Написав это, он прошелся вновь по келье и, как бы что-то вспомнив, начал говорить сам с собою:
– Запамятовал было… Да… да… это было, кажись, января двенадцатого… Были мы у заутрени в церкви Святого Воскресения… По прочтении первой кафизмы сел я на место и немного вздремнул… Вдруг вижу себя в Москве, в соборной церкви Успения: полна церковь огня… стоят умершие архиереи… Петр-митрополит встал из гроба, подошел к престолу и положил руку свою на Евангелие. То же сделали все архиереи и я… И начал Петр говорить: «Брат Никон! Говори царю, зачем он святая церковь преобидел, – недвижимыми вещами, нами собранными, бесстрашно хотел завладеть? И не на пользу ему это… Скажи ему, да возвратит взятое, ибо мног гнев Божий навел на себя того ради: дважды мор[23] был… сколько народа перемерло, и теперь не с кем ему стоять против врагов». Я отвечал: «Не послушает меня, хорошо, если бы кто-нибудь из вас ему явился». – «Судьбы Божии, – продолжал Петр, – не повелели этому быть. Скажи ему: если тебя не послушает, то, если б кто и из нас явился, и того не послушает… а вот знамение ему, смотри»… По движению руки его я обратился на запад к царскому двору и вижу: стены церковной нет, дворец весь виден, и огонь, который был в церкви, собрался, устремился на царский дворец, и тот запылал… «Если не уцеломудрится, приложатся больше первых казни Божии»… – «Вот, – прервал его какой-то старец, обращаясь ко мне, – теперь двор, который ты купил для церковников[24], царь хочет взять и сделать в нем гостиный двор, мамоны ради своея. Но не порадуется о своем прибытке…»

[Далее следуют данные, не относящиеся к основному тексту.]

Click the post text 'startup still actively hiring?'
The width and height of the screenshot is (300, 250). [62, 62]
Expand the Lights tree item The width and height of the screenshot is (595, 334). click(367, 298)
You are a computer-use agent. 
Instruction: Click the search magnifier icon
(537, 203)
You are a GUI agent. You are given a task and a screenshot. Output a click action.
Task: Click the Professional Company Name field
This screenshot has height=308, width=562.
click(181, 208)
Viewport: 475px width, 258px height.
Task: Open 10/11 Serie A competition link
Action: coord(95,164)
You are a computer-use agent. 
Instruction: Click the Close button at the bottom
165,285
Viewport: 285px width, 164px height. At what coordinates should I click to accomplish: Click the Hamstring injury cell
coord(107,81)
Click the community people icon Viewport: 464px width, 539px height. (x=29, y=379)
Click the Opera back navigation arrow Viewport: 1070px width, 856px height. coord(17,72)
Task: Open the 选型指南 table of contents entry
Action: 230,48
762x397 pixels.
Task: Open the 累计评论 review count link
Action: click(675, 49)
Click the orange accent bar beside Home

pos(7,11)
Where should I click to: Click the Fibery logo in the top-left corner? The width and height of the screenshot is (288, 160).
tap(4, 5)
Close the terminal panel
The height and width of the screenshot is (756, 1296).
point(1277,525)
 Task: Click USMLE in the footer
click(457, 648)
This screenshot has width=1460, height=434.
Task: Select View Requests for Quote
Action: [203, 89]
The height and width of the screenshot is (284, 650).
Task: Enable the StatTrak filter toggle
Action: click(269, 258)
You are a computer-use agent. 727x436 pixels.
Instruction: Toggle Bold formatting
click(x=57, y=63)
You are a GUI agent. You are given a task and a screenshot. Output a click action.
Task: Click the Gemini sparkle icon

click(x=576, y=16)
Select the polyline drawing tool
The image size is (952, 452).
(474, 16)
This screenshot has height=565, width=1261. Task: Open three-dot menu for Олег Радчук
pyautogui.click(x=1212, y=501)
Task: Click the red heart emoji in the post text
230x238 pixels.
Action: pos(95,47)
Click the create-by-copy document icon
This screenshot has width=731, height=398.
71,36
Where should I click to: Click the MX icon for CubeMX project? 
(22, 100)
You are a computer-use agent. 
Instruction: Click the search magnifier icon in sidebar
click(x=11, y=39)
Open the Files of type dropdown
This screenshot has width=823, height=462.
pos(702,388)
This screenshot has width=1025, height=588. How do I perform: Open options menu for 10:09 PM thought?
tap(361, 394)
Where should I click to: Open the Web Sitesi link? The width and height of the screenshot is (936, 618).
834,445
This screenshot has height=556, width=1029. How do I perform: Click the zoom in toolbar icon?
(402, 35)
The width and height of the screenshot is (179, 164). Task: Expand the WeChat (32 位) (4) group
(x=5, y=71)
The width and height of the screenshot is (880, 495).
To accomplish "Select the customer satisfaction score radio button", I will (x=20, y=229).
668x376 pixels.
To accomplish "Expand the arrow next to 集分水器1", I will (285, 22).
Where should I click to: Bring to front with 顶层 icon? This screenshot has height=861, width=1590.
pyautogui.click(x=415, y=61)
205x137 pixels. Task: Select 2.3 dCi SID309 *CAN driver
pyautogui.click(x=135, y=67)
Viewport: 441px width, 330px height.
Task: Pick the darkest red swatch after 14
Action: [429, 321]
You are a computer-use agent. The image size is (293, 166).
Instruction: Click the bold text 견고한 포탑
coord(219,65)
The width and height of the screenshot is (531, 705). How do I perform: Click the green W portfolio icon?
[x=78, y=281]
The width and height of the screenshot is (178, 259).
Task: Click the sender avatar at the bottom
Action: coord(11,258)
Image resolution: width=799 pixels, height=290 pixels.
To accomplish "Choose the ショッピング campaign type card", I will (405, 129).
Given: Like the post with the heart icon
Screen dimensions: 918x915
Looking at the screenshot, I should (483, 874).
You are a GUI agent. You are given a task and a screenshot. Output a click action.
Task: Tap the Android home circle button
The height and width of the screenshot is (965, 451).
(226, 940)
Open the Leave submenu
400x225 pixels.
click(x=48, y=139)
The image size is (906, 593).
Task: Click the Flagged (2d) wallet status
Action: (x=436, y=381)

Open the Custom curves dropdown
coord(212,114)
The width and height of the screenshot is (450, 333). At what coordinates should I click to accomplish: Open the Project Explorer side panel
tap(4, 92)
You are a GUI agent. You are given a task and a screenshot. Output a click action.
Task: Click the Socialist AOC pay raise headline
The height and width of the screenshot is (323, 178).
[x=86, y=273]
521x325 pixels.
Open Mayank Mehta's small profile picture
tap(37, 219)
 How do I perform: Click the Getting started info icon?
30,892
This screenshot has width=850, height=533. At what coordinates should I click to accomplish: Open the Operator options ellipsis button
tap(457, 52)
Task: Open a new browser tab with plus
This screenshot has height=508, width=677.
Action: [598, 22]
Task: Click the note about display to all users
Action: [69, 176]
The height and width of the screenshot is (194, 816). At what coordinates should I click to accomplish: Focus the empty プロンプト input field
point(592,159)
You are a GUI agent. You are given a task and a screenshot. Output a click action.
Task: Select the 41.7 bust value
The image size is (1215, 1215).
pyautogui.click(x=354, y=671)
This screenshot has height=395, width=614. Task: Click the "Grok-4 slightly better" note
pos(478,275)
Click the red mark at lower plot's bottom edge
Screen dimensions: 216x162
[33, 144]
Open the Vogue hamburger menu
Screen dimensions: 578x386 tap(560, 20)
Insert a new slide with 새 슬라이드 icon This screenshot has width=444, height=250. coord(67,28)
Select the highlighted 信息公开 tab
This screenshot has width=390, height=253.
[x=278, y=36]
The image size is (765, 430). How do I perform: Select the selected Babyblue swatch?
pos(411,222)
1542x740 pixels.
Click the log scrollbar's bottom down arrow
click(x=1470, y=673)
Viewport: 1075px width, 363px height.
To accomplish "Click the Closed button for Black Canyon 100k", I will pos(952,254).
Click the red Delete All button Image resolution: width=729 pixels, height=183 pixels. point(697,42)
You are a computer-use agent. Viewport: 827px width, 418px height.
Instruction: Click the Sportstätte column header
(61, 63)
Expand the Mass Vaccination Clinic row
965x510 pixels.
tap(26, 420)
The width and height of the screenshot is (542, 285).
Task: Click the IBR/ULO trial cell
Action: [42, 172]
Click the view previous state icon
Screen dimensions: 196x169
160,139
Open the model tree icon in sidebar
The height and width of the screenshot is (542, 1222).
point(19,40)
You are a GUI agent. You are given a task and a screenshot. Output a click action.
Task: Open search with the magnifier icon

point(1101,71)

– Да, так оно все было, – говорил Никон, садясь, и продолжал писать… – Все это я ему отписал. Но, пожалуй, он еще не поверит, а вот я и заключаю грамоту: «Все это было так, от Бога или мечтанием, – не знаю, но только так было; если же кто подумает человечески, что это я сам собою мыслил, то сожжет меня оный огонь, который я видел»… Сейчас отправлю это письмо с архимандритом… Посмотрим, коли и оно не поможет, то отрясу прах от ног моих в сих местах.
Он тотчас отправил это письмо в Москву.